>>>>>
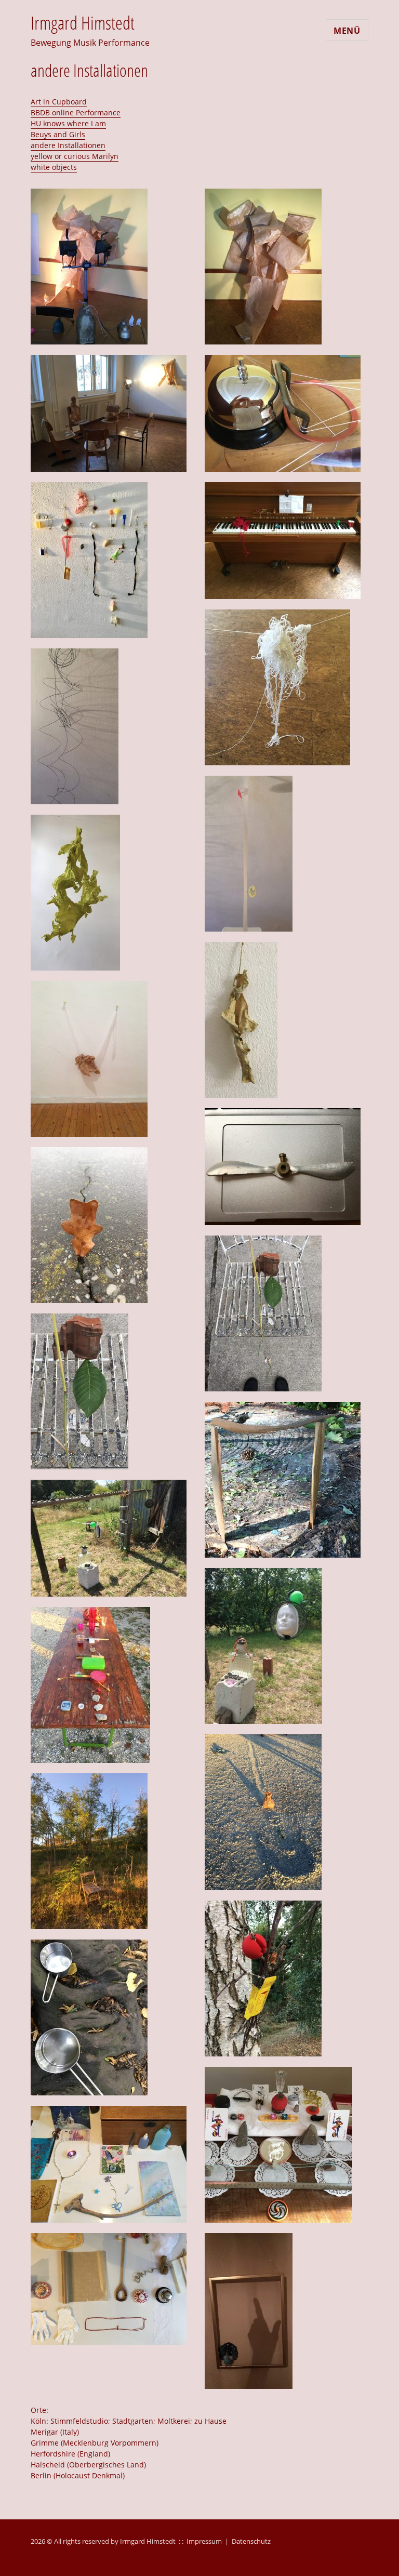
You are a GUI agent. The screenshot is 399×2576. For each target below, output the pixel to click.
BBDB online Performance (76, 112)
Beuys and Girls (58, 134)
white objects (54, 167)
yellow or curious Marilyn (74, 156)
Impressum (204, 2541)
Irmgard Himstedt (83, 22)
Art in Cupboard (59, 102)
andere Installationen (68, 145)
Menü (347, 30)
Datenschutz (251, 2541)
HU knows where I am (68, 123)
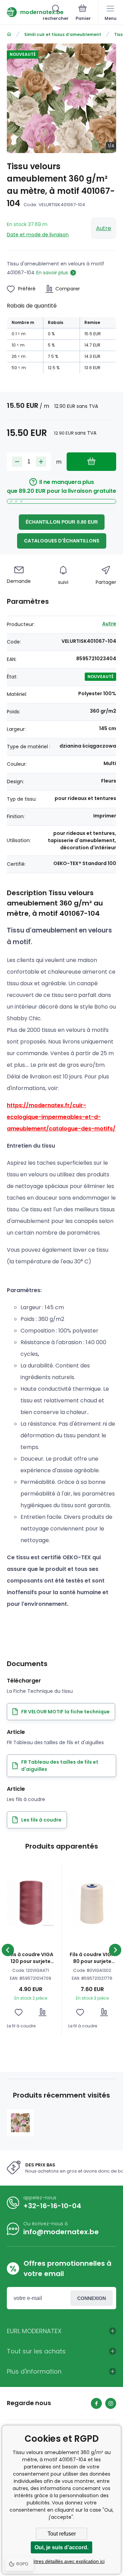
<<<<<
### TASK PROMPT:
Print exactly the line containing "Irmgard Himstedt (83, 22)" and every line after it through the final line above, and leave all pictures out.

### TASK SOLUTION:
Irmgard Himstedt (83, 22)
Art in Cupboard (59, 102)
andere Installationen (68, 145)
Menü (347, 30)
Datenschutz (251, 2541)
HU knows where I am (68, 123)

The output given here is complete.